After an expensive encounter with the Spanish police for, you guessed it, making an illegal left hand turn into a petrol station, Umbach pointed us toward some higher speed roads on which we could rightfully earn a ticket worthy of the €100 I was forced for fork over.
Down a gentle grade affording long-distance visibility, we accelerated hard from 140 mph (not to 140 mph, from 140 mph), causing my internal organs to squash against the backside of my ribcage.
The SS is destined to play the game "Grab the $20 off the dash before I hit 60 mph." Or 160 mph. Passengers don't have a chance.
As speeds rose, the sensation that the chassis became magnetized to the pavement increased. This makes sense once you know that the revised body and active rear spoiler produce nearly 900 pounds of downforce.
In one unbridled dash, I eclipsed the magic 300-kph mark (a tidy 186.4 mph).

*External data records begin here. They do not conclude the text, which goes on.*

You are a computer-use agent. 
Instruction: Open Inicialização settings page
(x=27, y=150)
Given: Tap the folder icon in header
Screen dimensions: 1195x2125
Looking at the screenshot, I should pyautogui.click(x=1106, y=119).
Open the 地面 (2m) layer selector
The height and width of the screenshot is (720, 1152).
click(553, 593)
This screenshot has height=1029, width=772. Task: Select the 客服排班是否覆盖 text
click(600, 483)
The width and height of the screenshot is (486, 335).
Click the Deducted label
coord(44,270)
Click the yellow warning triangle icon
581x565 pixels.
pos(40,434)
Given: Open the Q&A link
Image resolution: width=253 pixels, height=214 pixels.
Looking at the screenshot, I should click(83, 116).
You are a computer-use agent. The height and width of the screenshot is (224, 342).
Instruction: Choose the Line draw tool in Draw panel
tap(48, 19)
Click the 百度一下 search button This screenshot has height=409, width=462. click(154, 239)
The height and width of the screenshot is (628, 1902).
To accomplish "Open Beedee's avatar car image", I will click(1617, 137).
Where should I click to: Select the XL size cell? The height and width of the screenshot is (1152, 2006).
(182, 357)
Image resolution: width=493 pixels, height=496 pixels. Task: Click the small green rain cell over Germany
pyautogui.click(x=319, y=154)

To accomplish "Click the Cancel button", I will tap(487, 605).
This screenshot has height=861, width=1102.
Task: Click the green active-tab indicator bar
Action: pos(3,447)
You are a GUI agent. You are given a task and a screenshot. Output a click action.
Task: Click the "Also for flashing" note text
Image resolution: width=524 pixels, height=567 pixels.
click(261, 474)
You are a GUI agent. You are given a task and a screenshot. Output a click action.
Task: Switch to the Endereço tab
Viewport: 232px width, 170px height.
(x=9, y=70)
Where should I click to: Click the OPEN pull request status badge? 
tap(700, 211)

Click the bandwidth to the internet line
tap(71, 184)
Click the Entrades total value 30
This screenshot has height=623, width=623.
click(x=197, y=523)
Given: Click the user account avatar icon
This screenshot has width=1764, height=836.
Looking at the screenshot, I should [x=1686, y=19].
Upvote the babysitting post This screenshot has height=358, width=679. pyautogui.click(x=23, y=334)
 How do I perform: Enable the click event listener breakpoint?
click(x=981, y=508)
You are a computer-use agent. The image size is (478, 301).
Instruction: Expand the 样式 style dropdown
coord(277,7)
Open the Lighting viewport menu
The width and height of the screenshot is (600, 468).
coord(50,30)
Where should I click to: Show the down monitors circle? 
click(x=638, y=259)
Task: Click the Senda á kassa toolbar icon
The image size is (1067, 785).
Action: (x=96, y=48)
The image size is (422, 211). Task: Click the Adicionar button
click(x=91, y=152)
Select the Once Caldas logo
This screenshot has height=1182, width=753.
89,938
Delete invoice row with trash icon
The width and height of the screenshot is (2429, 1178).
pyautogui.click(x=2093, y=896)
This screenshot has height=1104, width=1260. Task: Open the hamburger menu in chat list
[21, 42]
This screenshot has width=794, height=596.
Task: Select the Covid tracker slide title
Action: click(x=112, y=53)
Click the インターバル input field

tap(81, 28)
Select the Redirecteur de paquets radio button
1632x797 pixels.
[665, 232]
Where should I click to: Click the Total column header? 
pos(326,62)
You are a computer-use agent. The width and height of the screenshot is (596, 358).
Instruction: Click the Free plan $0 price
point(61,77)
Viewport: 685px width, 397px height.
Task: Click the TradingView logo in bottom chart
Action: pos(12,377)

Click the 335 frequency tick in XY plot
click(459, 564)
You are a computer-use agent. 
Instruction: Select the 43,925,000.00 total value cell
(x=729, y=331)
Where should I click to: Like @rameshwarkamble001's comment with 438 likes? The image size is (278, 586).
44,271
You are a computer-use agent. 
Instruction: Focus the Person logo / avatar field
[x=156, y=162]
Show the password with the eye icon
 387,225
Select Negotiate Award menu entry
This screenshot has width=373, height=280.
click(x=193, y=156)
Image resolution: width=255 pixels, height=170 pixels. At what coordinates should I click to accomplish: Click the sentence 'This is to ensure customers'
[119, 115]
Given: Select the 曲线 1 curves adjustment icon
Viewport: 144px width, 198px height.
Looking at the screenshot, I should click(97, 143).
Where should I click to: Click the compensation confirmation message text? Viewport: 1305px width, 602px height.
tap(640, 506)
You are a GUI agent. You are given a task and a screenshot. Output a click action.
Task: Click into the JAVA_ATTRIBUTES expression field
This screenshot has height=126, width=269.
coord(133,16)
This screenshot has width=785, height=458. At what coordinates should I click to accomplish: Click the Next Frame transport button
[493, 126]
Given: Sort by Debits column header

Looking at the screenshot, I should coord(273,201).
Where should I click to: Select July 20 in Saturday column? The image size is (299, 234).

A post-drive study of telemetry data noted that we hit 301 kph in sixth gear with the motor spinning 5,210 rpm. In the middle of its power curve, the Super Sport was pulling like a F-18 on afterburners.
Unlike what it could have been, the experience was far from a white-knuckle ride. In reality, it was calm, secure and measured, but not removed or dull.
This reality helps make the Super Sport define "amazing" in the automotive world. Yes, it costs a fortune, but in these days of the diminishing mean regarding automotive quality and speed, it takes cubic dollars to deliver performance that is truly outstanding. Let's hope the people with the means to afford the car can appreciate it.